* **ASSIGNED TASK**
Within the material below, transcribe exactly the lines from the one holding "Task: Click the" through the one holding "The height and", keeping both ends and skipping the rest.

* **SUPPLIED ENTRIES**
⟨
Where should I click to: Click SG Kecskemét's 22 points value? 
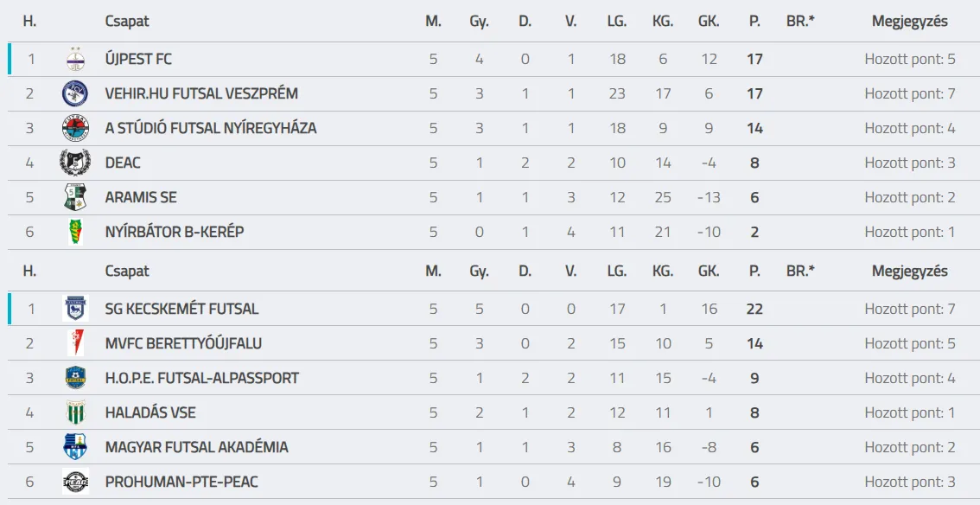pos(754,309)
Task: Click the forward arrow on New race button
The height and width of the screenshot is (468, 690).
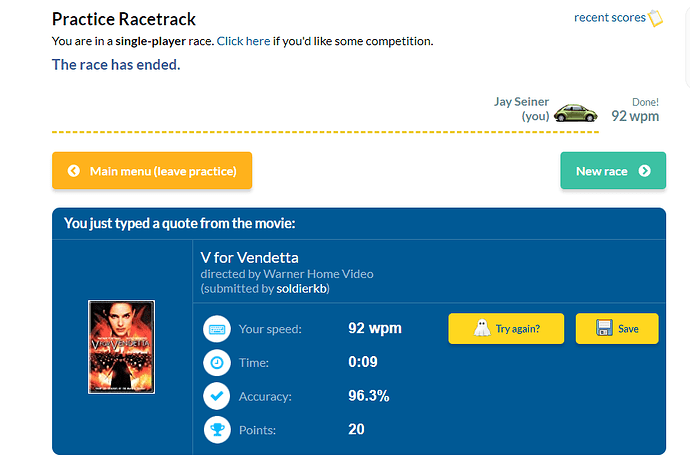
⟩
⟨
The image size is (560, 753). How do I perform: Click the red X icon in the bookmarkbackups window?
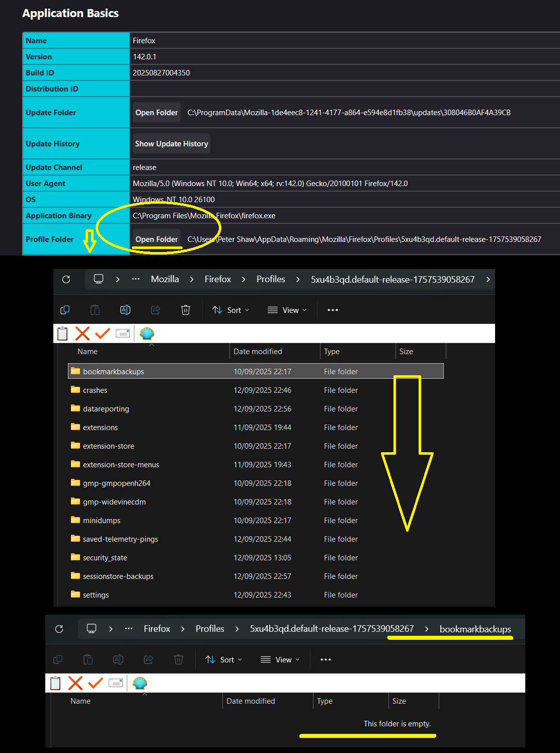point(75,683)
⟩
* **TASK SOLUTION**
Task: Click the forward arrow on New race button
The height and width of the screenshot is (468, 690).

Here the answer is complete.